Monday, September 11, 2017

Irma Was A Terrible Tourist

Hurricane Irma will weaken into a tropical storm as it crossed the Florida panhandle into Georgia today, but late last week the storm was a monster category 5 force of nature that annihilated the Caribbean and wrecked multiple islands, the damage will take years to recover from.

From Cuba to Antigua, Caribbean islanders began counting the cost of Hurricane Irma on Sunday after the brutal storm left a trail of death, destruction and chaos from which the tourist-dependent region could take years to recover.

The Category 5 storm, which killed at least 28 people across the region, devastated housing, power supplies and communications, leaving some small islands almost cut off from the world. European nations sent military reinforcements to keep order amid looting, while the damage was expected to total billions of dollars.

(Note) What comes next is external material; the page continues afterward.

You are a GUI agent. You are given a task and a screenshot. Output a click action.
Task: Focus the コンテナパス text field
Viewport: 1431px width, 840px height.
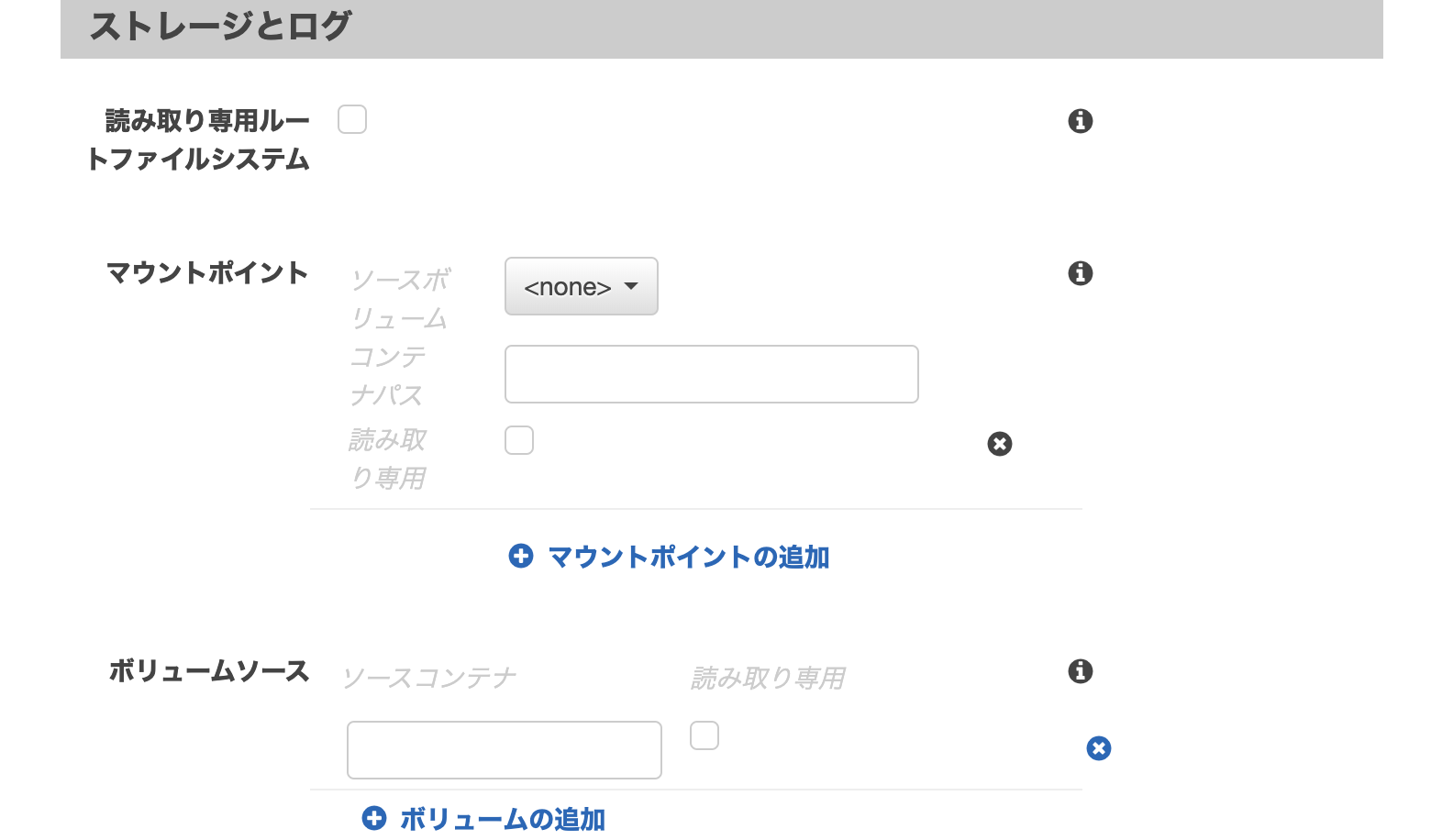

Ex-pat billionaires and poor islanders alike were forced to take cover as Irma tore roofs off buildings, flipped cars and killed livestock, raging from the Leeward Islands across Puerto Rico and Hispaniola then into Cuba before turning on Florida.

Waves of up to 36 feet (11 meters) smashed businesses along the Cuban capital Havana’s sea-side drive on Sunday morning. Further east, high winds whipped Varadero, the island’s most important tourist resort.

“It’s a complete disaster and it will take a great deal of work to get Varadero back on its feet,” said Osmel de Armas, 53, an aquatic photographer who works on the beach at the battered resort.

Sea-front hotels were evacuated in Havana and relief workers spent the night rescuing people from homes in the city center as the sea penetrated to historic depths in the flood-prone area.

U.S President Donald Trump issued a disaster declaration on Sunday for Puerto Rico, where Irma killed at least 3 people and left hundreds of thousands without electricity. Trump also expanded federal funds available to the U.S. Virgin Islands, which suffered extensive damage to homes and infrastructure.

Further east in the Caribbean, battered islands such as St. Martin and Barbuda were taking stock of the damage as people began emerging from shelters to scenes of devastation.

Dutch Prime Minister Mark Rutte said the death toll on the Dutch part of St. Martin had doubled to four, and that 70 percent of homes had been damaged or destroyed.

Puerto Rico was already in the middle of a financial hurricane, the territory was locked in a battle with Congress over the island's bankruptcy declaration last year and what impact Irma will have on that restructuring of the island's $120 billion in debt and pension liabilities is unknown.

As bad as Irma's assessments will be for Florida as nearly five million are without power, remember that in Puerto Rico residents there could be facing that situation for months.

It's been a pretty rough couple of weeks weather-wise for North America...and with flooding still continuing in India, Nepal and Bangladesh, the world.